6. Malam Pertama

1.4K 186 19
                                    

Part 6 Malam Pertama

"Minum?" Leon mengangkat gelas berisi cairan merah gelap ke arah Aleta yang duduk di sampingnya. Kursi roda gadis itu yang terlipat sengaja ia letakkan jauh dari jangkauan mereka.

Aleta menggeleng. Meski sepanjang acara pernikahan dan resepsi ia hanya duduk, tetap saja tubuhnya terasa pegal karena sama sekali tidak berbaring. Dan kursi rodanya ada di seberang ruangan.

Ketika keduanya meninggalkan gedung tempat resepsi, Leon memang sengaja menggendongnya. Demi menyempurnakan peran pria itu sebagai suami yang sempurna di hadapan banyak mata. Dan ia pikir pria itu akan membiarkannya menggunakan kursi rodanya sendiri ketika sampai di gedung hotel tempat keduanya akan bermalam. Tetapi pria itu tetap menggendongnya hingga masuk ke suite hotel. Yang disediakan khusus oleh Maida Thobias untuk menghabiskan malam pertama. Yang tak akan pernah mereka lakukan. 

Sekarang keduanya sedang duduk di sofa santai, dengan kedua kaki yang berselonjor. Ada meja kecil, dengan camilan dan botol anggur yang sudah dibuka Leon setelah menurunkannya dari gendongan pria itu. 

Ada terlalu banyak taburan kelopak bunga mawar merah dan putih yang berhamburan di mana-mana. Salah satunya di sofa yang tengah keduanya duduki. Juga lilin yang dinyalakan di tengah lampu ruangan yang dimatikan. Membuat suasana di sekeliling mereka menjadi redup. Menciptakan keromantisan yang coba Aleta abaikan. Mereka tak akan melakukan hal semacam itu.

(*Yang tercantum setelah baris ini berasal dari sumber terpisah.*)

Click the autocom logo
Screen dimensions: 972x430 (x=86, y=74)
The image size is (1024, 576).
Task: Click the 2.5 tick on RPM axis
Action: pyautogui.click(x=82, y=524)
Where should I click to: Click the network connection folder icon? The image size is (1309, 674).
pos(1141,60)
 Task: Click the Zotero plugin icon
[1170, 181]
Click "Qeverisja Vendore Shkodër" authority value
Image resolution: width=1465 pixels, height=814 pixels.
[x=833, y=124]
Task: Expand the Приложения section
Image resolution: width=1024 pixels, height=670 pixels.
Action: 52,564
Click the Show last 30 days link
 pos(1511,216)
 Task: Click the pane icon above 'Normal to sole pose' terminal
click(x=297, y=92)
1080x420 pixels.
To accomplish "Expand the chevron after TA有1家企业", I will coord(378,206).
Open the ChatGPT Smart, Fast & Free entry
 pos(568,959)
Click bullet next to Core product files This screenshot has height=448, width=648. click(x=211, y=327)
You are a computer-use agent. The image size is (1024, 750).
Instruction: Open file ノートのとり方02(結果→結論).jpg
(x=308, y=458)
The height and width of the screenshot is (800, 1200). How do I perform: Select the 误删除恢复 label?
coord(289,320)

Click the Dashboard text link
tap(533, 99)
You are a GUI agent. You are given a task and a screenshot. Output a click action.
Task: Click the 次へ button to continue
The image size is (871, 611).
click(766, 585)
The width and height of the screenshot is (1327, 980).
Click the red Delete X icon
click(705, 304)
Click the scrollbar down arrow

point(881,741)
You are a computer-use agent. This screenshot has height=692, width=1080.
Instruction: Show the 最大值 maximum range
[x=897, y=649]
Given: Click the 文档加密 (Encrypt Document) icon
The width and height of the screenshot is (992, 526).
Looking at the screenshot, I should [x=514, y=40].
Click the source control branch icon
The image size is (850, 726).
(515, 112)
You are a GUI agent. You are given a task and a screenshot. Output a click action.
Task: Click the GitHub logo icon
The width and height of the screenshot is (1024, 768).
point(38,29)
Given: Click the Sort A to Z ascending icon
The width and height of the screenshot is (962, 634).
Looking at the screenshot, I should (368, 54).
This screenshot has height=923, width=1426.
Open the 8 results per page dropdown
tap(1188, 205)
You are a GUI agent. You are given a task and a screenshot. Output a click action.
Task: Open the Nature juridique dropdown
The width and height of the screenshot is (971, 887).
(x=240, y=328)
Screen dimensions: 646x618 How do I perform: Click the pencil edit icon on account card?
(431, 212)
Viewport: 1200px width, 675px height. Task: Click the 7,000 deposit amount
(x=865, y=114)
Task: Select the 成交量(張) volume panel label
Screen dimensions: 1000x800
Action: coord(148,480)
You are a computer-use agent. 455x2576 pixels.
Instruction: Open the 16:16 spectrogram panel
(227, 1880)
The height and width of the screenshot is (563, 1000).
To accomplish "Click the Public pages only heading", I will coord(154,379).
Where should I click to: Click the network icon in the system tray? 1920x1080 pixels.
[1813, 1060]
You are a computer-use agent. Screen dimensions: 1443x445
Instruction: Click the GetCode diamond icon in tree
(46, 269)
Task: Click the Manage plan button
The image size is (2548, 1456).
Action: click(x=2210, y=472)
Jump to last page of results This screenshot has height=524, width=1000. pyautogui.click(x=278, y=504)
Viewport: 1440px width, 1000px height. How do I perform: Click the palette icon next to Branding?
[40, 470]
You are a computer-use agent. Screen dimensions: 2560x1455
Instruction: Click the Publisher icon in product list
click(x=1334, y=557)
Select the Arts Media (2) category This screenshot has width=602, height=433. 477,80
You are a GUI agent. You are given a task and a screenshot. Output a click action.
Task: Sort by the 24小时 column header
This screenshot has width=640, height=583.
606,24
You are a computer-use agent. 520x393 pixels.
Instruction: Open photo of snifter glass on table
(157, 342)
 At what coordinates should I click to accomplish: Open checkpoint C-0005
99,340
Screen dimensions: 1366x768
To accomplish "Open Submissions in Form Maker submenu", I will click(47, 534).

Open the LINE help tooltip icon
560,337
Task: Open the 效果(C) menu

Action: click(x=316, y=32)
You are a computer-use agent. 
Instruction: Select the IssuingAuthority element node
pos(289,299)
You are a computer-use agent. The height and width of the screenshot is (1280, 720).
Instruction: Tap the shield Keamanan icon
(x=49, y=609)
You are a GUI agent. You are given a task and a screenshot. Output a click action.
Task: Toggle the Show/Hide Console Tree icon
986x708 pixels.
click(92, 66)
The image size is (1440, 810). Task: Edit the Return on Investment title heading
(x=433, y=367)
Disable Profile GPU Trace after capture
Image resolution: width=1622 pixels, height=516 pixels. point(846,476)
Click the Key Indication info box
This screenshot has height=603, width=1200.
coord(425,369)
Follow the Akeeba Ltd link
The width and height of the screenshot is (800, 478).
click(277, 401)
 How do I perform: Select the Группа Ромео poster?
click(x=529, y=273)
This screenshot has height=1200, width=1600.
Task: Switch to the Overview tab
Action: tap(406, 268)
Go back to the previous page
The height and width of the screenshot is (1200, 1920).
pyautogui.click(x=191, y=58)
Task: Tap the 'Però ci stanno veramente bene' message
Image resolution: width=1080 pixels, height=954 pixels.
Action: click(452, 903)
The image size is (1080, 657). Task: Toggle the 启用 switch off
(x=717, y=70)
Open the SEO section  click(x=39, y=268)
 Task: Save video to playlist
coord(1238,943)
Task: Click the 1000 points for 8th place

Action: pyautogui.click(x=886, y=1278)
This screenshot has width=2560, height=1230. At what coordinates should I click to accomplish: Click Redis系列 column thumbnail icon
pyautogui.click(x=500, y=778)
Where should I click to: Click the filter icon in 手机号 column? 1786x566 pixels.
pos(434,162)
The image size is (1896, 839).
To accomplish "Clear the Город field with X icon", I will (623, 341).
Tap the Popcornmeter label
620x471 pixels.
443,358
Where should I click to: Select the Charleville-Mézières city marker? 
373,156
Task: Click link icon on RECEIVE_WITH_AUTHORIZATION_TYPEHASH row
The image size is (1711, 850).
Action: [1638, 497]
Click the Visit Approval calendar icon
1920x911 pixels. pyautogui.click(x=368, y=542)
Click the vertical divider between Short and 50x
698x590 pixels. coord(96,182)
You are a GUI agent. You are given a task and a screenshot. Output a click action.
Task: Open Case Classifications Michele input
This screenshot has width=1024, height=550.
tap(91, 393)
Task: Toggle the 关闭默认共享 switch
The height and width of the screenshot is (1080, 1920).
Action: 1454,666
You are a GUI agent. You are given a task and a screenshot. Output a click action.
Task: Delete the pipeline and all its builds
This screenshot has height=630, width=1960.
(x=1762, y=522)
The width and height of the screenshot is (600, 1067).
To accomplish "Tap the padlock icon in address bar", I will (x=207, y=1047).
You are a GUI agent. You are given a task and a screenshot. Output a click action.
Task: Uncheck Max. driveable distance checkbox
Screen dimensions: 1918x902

"Sepertinya tubuhmu butuh rileks," tawar Leon sekali lagi. Menggoyangkan gelas di tangannya agar Aleta menerimanya. "Kau butuh istirahat yang nyenyak."

Aleta menggeleng lagi.

"Hanya seteguk."

"Aku tak pernah minum."

Kerutan membentuk di kening Leon dengan jawaban tersebut. Sempat ada keterkejutan, tetapi gadis sepolos Aleta yang tak pernah mencicipi minuman beralkohol tak seharusnya mengejutkannya. Ia bahkan lebih terkejut gadis sepolos dan selugu Aleta ternyata menjadi kelemahan seorang Bastian Thobias.

"Aku berjanji rasanya tak akan seburuk yang kau bayangkan." Leon mendekatkan gelas tersebut ke arah Aleta. Tubuhnya bergeser lebih dekat, setengah menyudutkan gadis itu untuk menerima.

Aleta hendak menggeleng lagi. Menegaskan bahwa ia tidak mau. Tetapi kemudian tangan Leon meraih lengannya dan menggenggamkan gelas anggur tersebut di tangannya.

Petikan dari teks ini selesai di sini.